HABER MERKEZİ
22-27 Eylül tarihleri arasında kutlanan “Ahilik Haftası” 22 Eylül 2014 Pazartesi günü saat 09.00’da Kırklareli Vilayet Meydanı Atatürk Anıtı’na Çelenk Sunma Töreni ile başladı. Kırklareli Esnaf ve Sanatkarlar Odaları Birliği, Kırklareli Esnaf ve Sanatkarlar Kredi Kefalet Kooperatifi, Kırklareli Ticaret Odası tarafından sunulan çelengin ardından Saygı Duruşu’nda bulunularak İstiklal Marşımız okundu. Vilayet Meydanı’ndaki törenin sona ermesinin ardından Esnaf ve Sanatkarlar Kuruluş Temsilcileri makam ziyaretleri gerçekleştirdi. İlk ziyaret Kırklareli Valiliği’ne yapıldı. Saat 09.30’da yapılan ziyarette Kırklareli Vali Yardımcısı Günay Öztürk, misafirlerini makamında ağırladı. Esnaf ve Sanatkarlar Kuruluş Temsilcileri daha sonra Kırklareli Belediyesi’ni ziyaret etti.

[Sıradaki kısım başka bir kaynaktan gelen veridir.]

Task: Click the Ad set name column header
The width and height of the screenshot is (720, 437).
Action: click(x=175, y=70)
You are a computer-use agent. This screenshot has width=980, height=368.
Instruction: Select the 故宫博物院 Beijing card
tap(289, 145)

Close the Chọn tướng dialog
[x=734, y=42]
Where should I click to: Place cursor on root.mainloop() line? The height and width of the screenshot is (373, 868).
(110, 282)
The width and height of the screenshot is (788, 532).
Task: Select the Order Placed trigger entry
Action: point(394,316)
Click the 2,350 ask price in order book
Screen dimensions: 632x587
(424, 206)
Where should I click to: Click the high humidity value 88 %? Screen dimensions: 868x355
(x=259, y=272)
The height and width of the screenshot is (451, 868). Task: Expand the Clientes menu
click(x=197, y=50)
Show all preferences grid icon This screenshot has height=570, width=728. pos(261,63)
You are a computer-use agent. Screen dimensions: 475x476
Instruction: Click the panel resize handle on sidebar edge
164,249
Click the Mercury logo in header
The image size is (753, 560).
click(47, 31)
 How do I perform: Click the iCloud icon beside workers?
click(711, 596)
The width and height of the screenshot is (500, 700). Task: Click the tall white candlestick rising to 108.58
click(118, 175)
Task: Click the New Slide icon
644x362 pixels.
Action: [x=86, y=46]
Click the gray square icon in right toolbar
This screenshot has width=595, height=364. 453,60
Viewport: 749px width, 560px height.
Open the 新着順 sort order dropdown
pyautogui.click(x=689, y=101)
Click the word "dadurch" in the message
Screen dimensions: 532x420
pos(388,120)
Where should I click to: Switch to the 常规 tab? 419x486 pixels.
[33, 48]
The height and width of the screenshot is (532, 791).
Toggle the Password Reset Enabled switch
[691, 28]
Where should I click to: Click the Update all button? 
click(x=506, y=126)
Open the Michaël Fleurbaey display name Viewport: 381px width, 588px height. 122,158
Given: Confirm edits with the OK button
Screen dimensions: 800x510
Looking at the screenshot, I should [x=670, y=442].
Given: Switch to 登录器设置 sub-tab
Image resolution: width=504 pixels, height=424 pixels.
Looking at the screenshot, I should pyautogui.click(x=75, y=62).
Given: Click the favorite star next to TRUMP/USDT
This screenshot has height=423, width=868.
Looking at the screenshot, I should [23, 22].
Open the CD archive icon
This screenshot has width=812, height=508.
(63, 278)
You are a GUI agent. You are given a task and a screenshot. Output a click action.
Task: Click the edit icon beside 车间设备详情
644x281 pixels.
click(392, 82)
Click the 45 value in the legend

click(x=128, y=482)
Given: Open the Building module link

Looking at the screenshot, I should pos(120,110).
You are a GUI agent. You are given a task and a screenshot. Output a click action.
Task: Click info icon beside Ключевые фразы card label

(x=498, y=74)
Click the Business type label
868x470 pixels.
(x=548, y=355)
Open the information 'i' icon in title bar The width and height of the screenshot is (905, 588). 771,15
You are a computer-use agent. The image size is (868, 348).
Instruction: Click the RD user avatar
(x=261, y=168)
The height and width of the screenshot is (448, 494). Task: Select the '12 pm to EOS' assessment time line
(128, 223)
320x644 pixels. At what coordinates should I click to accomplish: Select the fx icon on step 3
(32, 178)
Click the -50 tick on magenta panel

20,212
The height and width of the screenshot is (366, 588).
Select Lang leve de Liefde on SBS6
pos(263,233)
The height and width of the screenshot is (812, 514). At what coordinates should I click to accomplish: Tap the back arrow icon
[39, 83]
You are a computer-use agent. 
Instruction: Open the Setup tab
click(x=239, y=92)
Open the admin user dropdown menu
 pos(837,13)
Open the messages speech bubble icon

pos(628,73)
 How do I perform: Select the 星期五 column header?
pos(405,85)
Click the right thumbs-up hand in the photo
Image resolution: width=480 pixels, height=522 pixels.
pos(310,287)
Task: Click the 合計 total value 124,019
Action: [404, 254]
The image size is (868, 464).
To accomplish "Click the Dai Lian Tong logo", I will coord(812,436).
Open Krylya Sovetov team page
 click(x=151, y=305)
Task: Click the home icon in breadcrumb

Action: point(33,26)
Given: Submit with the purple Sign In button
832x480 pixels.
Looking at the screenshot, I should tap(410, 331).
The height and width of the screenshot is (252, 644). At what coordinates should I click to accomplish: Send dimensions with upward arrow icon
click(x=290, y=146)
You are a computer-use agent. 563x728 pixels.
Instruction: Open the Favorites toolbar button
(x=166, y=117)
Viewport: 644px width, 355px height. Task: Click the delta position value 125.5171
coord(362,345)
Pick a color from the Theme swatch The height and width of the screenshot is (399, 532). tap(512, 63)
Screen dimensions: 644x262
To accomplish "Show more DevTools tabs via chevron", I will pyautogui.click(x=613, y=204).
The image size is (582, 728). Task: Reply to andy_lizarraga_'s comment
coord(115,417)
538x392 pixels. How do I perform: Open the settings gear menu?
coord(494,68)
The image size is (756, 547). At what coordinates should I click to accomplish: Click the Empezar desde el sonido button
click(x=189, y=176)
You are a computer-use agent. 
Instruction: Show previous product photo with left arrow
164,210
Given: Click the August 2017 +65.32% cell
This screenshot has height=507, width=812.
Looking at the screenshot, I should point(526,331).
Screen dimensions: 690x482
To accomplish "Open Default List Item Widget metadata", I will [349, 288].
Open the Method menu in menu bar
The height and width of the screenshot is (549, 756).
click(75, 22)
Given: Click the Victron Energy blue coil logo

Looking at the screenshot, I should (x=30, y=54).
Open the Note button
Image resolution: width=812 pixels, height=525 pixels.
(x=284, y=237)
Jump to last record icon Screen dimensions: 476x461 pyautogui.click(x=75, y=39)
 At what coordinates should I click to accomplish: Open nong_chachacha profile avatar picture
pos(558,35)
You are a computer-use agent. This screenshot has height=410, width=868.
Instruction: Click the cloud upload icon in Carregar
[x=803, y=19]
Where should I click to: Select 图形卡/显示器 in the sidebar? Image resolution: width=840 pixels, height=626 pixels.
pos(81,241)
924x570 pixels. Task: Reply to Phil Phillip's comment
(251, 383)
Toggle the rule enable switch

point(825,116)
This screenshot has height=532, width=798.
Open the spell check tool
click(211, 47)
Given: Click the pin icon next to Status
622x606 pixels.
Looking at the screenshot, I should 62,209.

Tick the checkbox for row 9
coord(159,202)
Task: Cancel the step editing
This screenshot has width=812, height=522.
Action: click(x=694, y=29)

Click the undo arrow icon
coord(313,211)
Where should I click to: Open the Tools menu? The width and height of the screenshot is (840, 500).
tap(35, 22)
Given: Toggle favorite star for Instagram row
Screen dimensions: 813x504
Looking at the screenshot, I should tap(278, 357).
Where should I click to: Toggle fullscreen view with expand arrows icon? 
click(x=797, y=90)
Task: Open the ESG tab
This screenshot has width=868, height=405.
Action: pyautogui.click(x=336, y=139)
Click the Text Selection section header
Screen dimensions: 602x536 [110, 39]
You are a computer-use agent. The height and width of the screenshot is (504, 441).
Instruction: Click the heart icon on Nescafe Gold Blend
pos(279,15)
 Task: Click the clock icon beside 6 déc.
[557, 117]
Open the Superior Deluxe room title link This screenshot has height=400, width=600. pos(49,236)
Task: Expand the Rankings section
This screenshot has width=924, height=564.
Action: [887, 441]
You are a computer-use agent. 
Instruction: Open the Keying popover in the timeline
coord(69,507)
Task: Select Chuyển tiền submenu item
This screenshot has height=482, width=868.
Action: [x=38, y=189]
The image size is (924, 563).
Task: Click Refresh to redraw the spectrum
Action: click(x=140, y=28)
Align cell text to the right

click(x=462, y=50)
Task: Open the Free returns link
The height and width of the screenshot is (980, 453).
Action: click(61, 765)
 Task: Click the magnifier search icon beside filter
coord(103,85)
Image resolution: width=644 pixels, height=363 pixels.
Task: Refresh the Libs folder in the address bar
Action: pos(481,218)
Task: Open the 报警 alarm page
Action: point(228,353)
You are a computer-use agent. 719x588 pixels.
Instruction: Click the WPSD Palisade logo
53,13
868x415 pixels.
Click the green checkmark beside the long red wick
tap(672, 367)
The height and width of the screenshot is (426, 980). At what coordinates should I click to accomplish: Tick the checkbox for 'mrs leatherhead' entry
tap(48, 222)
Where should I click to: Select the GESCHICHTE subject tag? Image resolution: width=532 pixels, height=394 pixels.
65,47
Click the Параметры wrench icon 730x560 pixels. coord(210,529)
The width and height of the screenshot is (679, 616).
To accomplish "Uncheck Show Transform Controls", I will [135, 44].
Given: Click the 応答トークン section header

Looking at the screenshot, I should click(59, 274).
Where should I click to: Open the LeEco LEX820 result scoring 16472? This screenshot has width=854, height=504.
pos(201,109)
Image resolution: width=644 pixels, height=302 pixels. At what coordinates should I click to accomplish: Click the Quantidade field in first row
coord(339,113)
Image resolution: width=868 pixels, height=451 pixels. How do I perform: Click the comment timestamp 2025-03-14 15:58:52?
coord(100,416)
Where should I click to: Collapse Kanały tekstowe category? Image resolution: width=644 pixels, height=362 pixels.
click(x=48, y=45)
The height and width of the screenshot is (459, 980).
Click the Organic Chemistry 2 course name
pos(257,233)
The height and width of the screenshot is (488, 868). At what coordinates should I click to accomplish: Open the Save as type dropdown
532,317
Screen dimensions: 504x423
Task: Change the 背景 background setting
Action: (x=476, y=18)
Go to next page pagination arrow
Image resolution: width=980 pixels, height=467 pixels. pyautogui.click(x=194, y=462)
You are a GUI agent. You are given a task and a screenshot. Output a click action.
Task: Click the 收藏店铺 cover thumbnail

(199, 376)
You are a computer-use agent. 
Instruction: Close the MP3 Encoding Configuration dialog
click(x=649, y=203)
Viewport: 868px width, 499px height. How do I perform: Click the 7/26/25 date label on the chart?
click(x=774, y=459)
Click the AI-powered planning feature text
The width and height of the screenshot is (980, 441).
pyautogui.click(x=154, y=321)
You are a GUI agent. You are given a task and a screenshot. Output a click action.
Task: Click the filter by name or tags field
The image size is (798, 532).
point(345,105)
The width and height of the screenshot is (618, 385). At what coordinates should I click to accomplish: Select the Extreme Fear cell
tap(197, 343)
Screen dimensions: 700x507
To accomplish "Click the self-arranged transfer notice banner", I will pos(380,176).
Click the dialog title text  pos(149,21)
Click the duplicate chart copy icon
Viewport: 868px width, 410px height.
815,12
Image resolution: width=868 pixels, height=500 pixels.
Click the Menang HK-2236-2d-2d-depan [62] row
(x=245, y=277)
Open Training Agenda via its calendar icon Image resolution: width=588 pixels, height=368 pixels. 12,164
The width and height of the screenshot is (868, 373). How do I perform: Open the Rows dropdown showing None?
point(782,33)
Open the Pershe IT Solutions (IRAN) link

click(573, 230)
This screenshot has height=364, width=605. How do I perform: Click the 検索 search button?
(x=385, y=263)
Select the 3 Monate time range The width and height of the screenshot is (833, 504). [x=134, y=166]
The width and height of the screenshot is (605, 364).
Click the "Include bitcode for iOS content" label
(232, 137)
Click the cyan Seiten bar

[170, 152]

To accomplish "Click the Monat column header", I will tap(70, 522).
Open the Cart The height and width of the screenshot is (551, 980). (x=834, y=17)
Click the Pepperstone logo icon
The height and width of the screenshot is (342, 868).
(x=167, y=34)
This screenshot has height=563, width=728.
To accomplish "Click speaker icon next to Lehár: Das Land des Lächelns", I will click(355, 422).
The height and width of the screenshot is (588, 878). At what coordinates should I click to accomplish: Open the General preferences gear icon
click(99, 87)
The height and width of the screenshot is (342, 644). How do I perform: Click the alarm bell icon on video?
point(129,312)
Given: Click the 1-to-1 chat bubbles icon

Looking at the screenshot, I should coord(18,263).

Kırklareli Belediye Başkan Vekili Fettah Aygün, Ahilik Haftası dolayısıyla Kırklareli’de bulunan meslek odaları başkanlarını makamında konuk etti.
22 Eylül 2014 Pazartesi günü gerçekleşen görüşmede Başkan Vekili Aygün, kutlama komitesine ziyaretlerinden dolayı duyduğunu memnuniyeti dile getirerek, kendilerine teşekkür etti.
Başkan Vekili Aygün; “Kırklareli’de bulunan meslek odalarının Ahilik Haftasını kutluyorum. Kırklareli Belediyesi her zaman meslek odalarına destek olup, işbirliği içinde çalışmalar gerçekleştirmiştir. Ahilik Haftası kapsamında gerçekleştirilen ziyaret kapsamında meslek odası başkanlarına teşekkür ediyorum. Ahilik anlayışı, toplumda yaşayan fertleri birbirine yaklaştırmak ve aralarında dayanışma kurulmasını sağlamaktır” dedi. Esnaf ve Sanatkarlar Kuruluş Temsilcileri daha sonra Kırklareli Üniversitesi Rektörlüğü’nü ziyaret etti.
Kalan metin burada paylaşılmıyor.